= Aangeleverde tekst =
········

verschoven categorieën van consistentie en systematische methodologie - binnen het historische verband van de jaren 1920-1950 als de modus vivendi van de Internationale Stijl Aan de andere kant speelde heterotopia - weer binnen hetzelfde historische verband een net zo kritische, doch verzwegen rol. Op het niveau van de planimetrische en sectionele syntaxis negeerde het de constitutionele codificaties die door de geïndustrialiseerde produktie noodzakelijk werden, zodat het bescherming bood tegen de absolute standaardisatie van de bouwindustrie en het tenietdoen van de techne (vaardigheid in arbeid) door de assemblage-lijn. Op het niveau van de taxonomie van functies weerstond het de interpretatie van architectuur als wetenschap in plaats van kunst. Op die manier vermeed het zowel de kwantificeerbare steriliteit van het Functionalisme als die 'behaviouristische' noties die het architectonische denken van de jaren vijftig en zestig teisterden, zoals de socio-economische data-analyse, het gebruikers-interview en de rest. Op het niveau van de taxonomie van zinnelijke representatie bestreed heterotopia het ondernemers-image en de universaliteit van de Internationale Stijl, niet om regionalisme of nationalisme te verdedigen, maar om de niet-consumeerbaarheid van het architectonisch object te benadrukken. Tegelijkertijd liep het echter het risico op dubbele wijze 'opgepakt' te worden: ten eerste als een doctrine die de collage, het fineer sanctioneert, en in uitgebreide zin de efemere wereld van de 'consumptieve verspilling' - zoals inderdaad gebeurde in de 'Complexity and Contradiction-affaire'; en ten tweede als een doctrine die individueel expressionisme sanctioneert, en in uitgebreide zin de blinde speurtocht naar nieuwigheid - zoals, zelfs vandaag de dag de heersende interpretatie van Aalto is. Op deze manier werd Aalto de rol van theoretische leermeester ontzegd en is hij in plaats daarvan altijd beschouwd als het onverklaarbare 'raadsel' van het Modernisme. Maar hij was nooit een Modernist. Op de institutionele en ideologische niveaus is de betekenis van z'n heterotopische sensibiliteit gelegen in de weigering om positivisme te accepteren en bijgevolg de geïndustrialiseerde productie en 'consumptieve verspilling'.

········

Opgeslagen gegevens
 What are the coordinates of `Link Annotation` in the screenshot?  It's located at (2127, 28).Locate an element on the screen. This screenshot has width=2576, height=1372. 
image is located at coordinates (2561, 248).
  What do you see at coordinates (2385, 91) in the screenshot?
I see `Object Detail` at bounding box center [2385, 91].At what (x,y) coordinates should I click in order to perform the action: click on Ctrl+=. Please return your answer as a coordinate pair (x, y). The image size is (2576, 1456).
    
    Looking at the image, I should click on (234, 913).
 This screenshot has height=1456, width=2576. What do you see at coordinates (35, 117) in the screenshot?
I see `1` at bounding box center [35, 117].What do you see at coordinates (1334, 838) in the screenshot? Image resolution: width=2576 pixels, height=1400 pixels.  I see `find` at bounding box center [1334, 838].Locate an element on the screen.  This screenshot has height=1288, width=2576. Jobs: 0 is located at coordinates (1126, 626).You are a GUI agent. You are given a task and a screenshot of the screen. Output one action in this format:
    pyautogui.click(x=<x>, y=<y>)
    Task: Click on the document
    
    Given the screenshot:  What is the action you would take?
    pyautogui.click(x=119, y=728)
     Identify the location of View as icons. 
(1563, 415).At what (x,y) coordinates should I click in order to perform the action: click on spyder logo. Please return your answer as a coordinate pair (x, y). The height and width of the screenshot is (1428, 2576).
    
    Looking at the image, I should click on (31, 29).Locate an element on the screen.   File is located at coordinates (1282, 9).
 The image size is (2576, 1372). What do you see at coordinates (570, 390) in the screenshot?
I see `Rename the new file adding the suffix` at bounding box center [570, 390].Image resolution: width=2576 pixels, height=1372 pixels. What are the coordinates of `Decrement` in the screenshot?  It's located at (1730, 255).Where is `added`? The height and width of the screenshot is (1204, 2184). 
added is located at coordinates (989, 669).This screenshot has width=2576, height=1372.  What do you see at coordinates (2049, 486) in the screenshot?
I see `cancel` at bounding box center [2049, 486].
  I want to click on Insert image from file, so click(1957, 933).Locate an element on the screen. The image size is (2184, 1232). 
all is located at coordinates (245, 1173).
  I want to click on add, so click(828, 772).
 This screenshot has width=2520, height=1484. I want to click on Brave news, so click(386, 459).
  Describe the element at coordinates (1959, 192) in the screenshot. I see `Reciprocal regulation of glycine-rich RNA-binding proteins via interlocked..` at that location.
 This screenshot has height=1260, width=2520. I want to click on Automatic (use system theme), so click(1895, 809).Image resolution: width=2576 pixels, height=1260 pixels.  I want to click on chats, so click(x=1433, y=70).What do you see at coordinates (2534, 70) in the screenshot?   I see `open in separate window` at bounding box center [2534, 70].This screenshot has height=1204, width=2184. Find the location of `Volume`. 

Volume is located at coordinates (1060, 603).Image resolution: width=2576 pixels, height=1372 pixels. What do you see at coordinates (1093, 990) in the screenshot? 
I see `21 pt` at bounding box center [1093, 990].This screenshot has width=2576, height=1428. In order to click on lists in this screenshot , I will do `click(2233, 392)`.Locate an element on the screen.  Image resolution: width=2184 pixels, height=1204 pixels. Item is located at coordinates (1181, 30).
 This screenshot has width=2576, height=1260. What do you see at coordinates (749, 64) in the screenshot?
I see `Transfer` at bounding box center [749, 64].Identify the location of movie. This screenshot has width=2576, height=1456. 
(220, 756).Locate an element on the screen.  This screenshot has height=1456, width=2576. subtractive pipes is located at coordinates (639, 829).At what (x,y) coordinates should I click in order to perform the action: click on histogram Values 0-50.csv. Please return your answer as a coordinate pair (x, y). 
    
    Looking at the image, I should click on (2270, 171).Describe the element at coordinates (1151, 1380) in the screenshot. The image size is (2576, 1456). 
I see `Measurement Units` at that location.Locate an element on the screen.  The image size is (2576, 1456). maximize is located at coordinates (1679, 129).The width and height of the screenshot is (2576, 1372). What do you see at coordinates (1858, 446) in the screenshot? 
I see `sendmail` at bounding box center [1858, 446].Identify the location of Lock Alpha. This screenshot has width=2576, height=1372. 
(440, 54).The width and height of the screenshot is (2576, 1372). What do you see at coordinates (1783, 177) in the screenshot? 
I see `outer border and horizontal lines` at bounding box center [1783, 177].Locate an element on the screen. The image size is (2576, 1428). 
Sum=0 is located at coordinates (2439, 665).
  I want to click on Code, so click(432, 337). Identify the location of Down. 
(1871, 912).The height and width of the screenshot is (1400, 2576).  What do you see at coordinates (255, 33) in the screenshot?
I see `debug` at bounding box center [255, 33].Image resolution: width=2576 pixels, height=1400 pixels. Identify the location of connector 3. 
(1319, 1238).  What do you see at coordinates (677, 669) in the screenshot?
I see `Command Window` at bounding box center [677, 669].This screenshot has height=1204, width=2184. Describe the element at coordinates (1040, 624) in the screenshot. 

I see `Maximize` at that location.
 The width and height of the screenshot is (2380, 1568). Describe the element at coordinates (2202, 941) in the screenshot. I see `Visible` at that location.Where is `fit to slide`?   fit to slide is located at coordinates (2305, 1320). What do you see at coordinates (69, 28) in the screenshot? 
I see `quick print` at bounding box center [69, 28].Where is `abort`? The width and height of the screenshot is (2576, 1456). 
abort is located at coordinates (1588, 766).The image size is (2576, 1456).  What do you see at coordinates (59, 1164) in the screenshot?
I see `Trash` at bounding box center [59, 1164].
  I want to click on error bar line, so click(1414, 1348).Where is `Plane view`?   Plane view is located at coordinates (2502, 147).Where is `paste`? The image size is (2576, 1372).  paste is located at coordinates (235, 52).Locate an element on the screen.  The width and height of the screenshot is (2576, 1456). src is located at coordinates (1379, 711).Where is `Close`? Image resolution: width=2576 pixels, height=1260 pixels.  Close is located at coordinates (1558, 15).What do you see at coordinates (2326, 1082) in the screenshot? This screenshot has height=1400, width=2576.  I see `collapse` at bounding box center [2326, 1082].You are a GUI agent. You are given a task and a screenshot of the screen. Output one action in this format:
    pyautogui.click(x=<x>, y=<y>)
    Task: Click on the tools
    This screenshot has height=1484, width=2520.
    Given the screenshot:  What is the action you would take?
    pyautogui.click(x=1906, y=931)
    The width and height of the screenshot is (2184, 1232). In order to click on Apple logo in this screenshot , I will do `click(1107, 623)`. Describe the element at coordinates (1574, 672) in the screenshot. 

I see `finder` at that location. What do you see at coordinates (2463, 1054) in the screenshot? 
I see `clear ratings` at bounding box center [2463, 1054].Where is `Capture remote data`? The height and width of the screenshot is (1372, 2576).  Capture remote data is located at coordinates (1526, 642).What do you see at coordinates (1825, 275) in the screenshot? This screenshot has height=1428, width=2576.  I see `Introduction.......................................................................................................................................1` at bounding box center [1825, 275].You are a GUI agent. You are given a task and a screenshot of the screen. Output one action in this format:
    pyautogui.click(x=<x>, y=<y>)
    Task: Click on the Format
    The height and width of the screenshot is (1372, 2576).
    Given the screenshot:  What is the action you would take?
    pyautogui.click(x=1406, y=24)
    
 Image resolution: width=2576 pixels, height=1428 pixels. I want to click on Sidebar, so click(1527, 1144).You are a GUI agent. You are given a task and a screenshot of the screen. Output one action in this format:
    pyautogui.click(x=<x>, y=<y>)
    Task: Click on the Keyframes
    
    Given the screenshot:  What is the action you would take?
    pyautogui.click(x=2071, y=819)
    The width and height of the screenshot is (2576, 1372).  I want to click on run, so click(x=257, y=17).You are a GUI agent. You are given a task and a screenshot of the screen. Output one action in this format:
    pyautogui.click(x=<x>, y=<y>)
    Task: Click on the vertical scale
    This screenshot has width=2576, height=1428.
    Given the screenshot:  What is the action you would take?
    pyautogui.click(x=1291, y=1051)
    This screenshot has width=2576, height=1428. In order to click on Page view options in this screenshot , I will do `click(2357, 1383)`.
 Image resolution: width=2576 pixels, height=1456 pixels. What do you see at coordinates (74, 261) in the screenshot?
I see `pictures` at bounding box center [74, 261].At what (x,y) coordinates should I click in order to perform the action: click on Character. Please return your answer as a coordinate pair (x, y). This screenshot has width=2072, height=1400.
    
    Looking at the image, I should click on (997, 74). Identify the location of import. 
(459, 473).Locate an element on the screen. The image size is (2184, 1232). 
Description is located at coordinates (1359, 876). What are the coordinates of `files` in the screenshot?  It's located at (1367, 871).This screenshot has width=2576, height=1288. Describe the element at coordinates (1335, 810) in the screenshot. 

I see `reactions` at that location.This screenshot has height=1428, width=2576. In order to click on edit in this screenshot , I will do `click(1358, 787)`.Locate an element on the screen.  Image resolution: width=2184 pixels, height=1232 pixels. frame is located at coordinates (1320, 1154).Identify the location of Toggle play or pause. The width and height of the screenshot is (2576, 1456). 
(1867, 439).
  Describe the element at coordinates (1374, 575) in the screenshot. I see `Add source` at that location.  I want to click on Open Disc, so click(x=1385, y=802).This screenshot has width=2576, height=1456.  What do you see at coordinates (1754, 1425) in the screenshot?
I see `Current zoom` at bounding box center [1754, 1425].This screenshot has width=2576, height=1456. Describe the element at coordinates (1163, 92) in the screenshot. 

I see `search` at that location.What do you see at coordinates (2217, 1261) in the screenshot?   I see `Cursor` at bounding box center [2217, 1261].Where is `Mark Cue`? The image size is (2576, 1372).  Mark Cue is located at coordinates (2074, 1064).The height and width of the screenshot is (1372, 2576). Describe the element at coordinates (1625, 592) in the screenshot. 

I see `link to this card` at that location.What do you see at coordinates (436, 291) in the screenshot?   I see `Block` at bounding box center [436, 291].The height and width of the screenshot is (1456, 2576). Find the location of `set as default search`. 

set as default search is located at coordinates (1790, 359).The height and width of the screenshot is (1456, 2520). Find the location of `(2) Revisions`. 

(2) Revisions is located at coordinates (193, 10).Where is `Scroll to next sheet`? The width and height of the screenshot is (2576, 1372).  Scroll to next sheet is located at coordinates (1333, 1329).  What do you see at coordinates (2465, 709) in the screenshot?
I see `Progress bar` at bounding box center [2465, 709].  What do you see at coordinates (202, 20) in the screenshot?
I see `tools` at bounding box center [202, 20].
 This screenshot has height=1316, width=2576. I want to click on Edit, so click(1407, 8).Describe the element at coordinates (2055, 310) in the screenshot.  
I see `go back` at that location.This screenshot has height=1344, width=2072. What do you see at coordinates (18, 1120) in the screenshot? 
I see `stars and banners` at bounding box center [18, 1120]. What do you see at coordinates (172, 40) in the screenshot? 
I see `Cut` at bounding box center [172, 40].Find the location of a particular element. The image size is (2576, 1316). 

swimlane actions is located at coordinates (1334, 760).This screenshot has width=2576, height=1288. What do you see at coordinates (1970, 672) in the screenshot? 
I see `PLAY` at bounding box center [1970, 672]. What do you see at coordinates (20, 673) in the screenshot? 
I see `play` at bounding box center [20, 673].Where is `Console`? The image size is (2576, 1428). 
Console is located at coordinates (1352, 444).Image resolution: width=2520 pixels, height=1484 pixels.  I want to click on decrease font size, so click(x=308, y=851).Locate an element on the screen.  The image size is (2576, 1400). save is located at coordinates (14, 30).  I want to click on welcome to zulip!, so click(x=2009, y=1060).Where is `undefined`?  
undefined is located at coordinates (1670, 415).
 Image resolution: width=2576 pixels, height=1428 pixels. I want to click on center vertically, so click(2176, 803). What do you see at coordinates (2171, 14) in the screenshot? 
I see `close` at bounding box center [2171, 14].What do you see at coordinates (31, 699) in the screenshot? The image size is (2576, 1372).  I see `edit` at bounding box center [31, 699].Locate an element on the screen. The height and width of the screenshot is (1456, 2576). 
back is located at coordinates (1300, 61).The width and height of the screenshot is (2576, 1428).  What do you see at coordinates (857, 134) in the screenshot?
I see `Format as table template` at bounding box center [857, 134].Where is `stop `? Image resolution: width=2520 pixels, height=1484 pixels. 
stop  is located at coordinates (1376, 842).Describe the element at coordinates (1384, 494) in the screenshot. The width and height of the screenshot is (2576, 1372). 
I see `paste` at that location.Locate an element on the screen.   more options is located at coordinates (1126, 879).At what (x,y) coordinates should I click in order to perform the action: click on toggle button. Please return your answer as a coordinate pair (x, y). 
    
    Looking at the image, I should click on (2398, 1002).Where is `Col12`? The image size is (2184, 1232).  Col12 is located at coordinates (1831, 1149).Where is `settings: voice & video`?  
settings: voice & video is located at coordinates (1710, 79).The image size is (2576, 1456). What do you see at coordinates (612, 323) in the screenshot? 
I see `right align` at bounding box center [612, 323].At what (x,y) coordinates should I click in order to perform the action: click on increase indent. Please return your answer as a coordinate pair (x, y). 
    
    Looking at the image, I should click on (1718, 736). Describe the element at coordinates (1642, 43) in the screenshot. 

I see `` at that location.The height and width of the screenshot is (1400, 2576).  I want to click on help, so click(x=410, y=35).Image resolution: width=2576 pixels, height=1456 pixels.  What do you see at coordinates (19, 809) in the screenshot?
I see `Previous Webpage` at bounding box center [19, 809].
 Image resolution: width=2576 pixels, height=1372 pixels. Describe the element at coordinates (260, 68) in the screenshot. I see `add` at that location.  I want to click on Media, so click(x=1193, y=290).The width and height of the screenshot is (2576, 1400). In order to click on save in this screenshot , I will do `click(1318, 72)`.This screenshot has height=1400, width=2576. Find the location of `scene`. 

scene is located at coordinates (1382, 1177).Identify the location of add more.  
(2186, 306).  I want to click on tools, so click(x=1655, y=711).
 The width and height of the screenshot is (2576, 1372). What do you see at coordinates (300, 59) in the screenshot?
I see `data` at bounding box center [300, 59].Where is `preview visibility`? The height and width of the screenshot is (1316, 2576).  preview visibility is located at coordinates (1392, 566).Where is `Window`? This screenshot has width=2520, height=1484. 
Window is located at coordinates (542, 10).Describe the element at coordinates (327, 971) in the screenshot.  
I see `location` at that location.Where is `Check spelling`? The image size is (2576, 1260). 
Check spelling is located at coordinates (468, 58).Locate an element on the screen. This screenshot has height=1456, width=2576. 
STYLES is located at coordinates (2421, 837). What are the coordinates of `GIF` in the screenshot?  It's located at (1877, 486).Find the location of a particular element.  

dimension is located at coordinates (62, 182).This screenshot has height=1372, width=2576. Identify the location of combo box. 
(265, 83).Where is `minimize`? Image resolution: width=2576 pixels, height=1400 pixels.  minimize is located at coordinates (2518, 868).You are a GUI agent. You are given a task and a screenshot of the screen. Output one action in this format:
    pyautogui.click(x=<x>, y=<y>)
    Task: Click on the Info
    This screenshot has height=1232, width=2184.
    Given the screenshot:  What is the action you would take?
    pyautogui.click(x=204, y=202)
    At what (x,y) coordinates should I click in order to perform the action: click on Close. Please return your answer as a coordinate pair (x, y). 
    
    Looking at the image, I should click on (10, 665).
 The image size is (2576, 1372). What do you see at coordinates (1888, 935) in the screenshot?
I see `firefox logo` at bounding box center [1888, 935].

········

= Werkopdracht 1 =
Som alle niveaus op waarop heterotopia volgens de tekst over heterotopia een rol speelde. Geef elk niveau afzonderlijk, in de bewoording van de tekst.
= Werkopdracht 2 =
Klopt elk van de volgende beweringen volgens de tekst over heterotopia? Beantwoord elke bewering met ja of nee en citeer de doorslaggevende woorden uit de tekst.
(a) Heterotopia bestreed de universaliteit van de Internationale Stijl om regionalisme of nationalisme te verdedigen.
(b) Aalto was een Modernist.
(c) Aalto is altijd gezien als het onverklaarbare raadsel van het Modernisme.

= Schriftelijk antwoord 1 =
1. Planimetrische en sectionele syntaxis
2. Taxonomie van functies
3. Taxonomie van zinnelijke representatie
4. Institutioneel niveau
5. Ideologisch niveau

= Schriftelijk antwoord 2 =
(a) Nee: "niet om regionalisme of nationalisme te verdedigen, maar om de niet-consumeerbaarheid van het architectonisch object te benadrukken"
(b) Nee: "Maar hij was nooit een Modernist."
(c) Ja: "is hij in plaats daarvan altijd beschouwd als het onverklaarbare 'raadsel' van het Modernisme"